Yeah, it's not really a "Plan A" sort of setup. It's more of a "for financial reasons my brewery is too small for the production required" setup. Everything I've read about it says that when done properly, you can get reasonably good beer in much more volume, but it's no one's first choice. I do get the feeling that a lot of breweries do it. I'm not surprised at all Budweiser does/did it, with the volume they have to produce.

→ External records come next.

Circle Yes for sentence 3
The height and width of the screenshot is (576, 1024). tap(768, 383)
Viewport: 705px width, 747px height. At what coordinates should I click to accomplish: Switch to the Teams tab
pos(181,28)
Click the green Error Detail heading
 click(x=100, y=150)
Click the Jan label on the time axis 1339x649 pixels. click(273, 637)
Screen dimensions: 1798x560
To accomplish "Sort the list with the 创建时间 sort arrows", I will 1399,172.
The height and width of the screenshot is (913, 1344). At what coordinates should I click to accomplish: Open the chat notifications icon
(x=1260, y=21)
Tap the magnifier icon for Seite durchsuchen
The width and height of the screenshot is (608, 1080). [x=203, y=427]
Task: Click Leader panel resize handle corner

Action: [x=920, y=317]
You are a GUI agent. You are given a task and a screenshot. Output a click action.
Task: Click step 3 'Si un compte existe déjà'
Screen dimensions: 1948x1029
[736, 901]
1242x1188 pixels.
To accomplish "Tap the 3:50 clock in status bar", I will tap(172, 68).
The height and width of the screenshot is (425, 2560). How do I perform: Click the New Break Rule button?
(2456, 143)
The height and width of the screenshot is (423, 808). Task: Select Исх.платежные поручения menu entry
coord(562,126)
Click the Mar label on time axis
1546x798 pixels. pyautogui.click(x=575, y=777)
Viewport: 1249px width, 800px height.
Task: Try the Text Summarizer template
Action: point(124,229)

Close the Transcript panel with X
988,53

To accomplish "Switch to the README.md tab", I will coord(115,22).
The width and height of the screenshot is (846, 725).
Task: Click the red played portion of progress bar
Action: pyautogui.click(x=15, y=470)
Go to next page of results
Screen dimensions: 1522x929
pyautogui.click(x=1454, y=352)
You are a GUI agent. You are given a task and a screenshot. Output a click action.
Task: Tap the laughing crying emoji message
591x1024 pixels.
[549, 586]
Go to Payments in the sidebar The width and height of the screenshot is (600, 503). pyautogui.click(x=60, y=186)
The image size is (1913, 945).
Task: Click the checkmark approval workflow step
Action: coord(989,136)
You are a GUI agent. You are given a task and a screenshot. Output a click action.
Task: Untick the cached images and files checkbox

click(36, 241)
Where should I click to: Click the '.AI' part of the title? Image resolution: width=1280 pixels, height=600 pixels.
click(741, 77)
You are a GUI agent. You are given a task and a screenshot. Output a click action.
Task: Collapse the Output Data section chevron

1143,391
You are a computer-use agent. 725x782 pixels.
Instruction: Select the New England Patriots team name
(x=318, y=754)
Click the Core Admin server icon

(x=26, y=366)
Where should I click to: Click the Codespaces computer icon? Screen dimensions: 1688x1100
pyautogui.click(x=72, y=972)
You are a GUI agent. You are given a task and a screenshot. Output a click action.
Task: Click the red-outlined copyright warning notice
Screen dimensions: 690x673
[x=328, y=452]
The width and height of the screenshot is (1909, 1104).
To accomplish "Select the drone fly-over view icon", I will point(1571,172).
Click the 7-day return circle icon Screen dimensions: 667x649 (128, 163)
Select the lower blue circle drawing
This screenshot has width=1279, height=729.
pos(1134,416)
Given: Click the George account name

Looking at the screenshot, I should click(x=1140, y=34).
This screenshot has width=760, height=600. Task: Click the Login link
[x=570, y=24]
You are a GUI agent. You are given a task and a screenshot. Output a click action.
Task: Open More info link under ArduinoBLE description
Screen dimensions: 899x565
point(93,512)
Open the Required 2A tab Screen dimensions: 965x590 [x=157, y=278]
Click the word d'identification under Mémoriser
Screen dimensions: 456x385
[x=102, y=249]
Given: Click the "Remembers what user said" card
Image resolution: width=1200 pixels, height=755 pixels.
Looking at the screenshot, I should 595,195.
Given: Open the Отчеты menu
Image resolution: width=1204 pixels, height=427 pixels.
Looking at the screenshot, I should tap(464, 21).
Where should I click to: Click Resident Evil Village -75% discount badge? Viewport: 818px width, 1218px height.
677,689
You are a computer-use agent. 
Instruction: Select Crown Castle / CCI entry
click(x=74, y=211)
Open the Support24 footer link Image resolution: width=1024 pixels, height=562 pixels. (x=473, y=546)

Not always the best financial solution and in many cases it will cost more and cause more problems.  The amount of energy required to boil water is considerable.  You would need to fill your boil kettle a second time and chill the water prior to dilution.  Essentially you're using the same energy to boil just water, and you'd need to have a vessel large enough to blend the batch.  In-line dilution is impractical and you'd need an extremely expensive valve that would regulate the value aperture based on the flow rate of both the beer and the water.  Otherwise your in-line blending would be inconsistent.  These valves are electronically regulated and you'd need the flow sensors, the valve, and the electronics to run it all.

The blending that Bud does is not a 50% gravity reducer but rather a product consistency process.  If Budweiser has a FG of 1.010 and they have a batch that comes out as 1.012, they will dilute it down to 1.010.  It's not a large drop on gravity.  The most admirable thing about Budweiser is that it's identical from can to can anywhere in the world.  You might not like their product, but they've mastered product consistency better than most any other food manufacturer out there.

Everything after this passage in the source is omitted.